Having ruled out substantial growth for our destitute brothers and sisters, we are told that we will have to substantially redistribute the wealth of the West to the poor, so that the entire globe can live in a substantially lower (for us) but relatively equal standard of living.
In other words, forget creating a world with freedom of opportunity, but tilt at Utopian windmills to force equal outcomes: To each according to his needs, from each according to his ability. That’s certainly the message of a new paper published in Nature.
After identifying the criteria for a “good life,” the authors push redistributionism on a global scale. From, “A Good Life for All Within Planetary Boundaries:” (my emphasis):
We apply a top-down approach that distributes shares of each planetary boundary among nations based on current population (a per capita biophysical boundary approach). While the environmental justice literature emphasizes the need for differentiated responsibilities in practice, a per capita approach allows us to explore what quality of life could be universally achieved if resources were distributed equally. It is an important question to address given that it is often claimed that all people could live well if only the rich consumed less, so that the poor could consume more.
This means limits, limits, limits!
Read the full story here.
This is the Nature paper’s Abstract:
Humanity faces the challenge of how to achieve a high quality of life for over 7 billion people without destabilizing critical planetary processes. Using indicators designed to measure a ‘safe and just’ development space, we quantify the resource use associated with meeting basic human needs, and compare this to downscaled planetary boundaries for over 150 nations. We find that no country meets basic needs for its citizens at a globally sustainable level of resource use. Physical needs such as nutrition, sanitation, access to electricity and the elimination of extreme poverty could likely be met for all people without transgressing planetary boundaries. However, the universal achievement of more qualitative goals (for example, high life satisfaction) would require a level of resource use that is 2–6 times the sustainable level, based on current relationships. Strategies to improve physical and social provisioning systems, with a focus on sufficiency and equity, have the potential to move nations towards sustainability, but the challenge remains substantial.

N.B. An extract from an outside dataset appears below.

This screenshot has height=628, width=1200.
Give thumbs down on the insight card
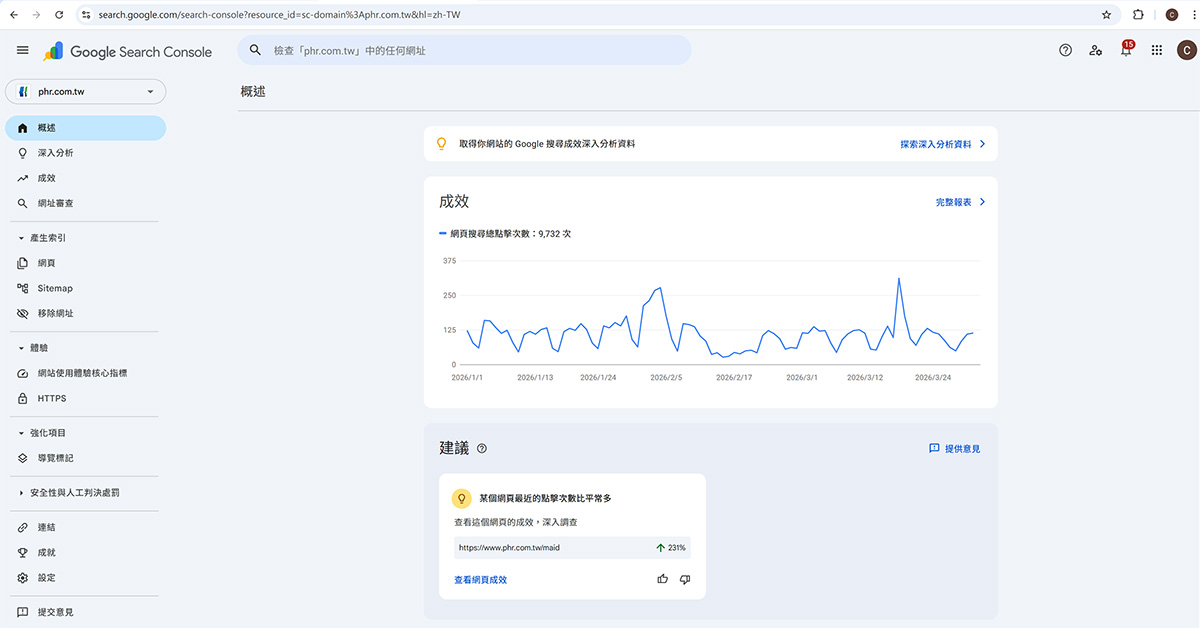point(686,579)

https://www.nature.com/articles/s41893-018-0021-4
Forget about “high life satisfaction” then!
There are four authors. Three work at the Sustainability Research Institute, School of Earth and Environment, University of Leeds.
The fourth, William Lamb is at the Mercator Research Institute on Global Commons and Climate Change (MCC), Berlin.
I wonder how much money UK taxpayers are forking out to the University of Leeds, to fund this marxist research?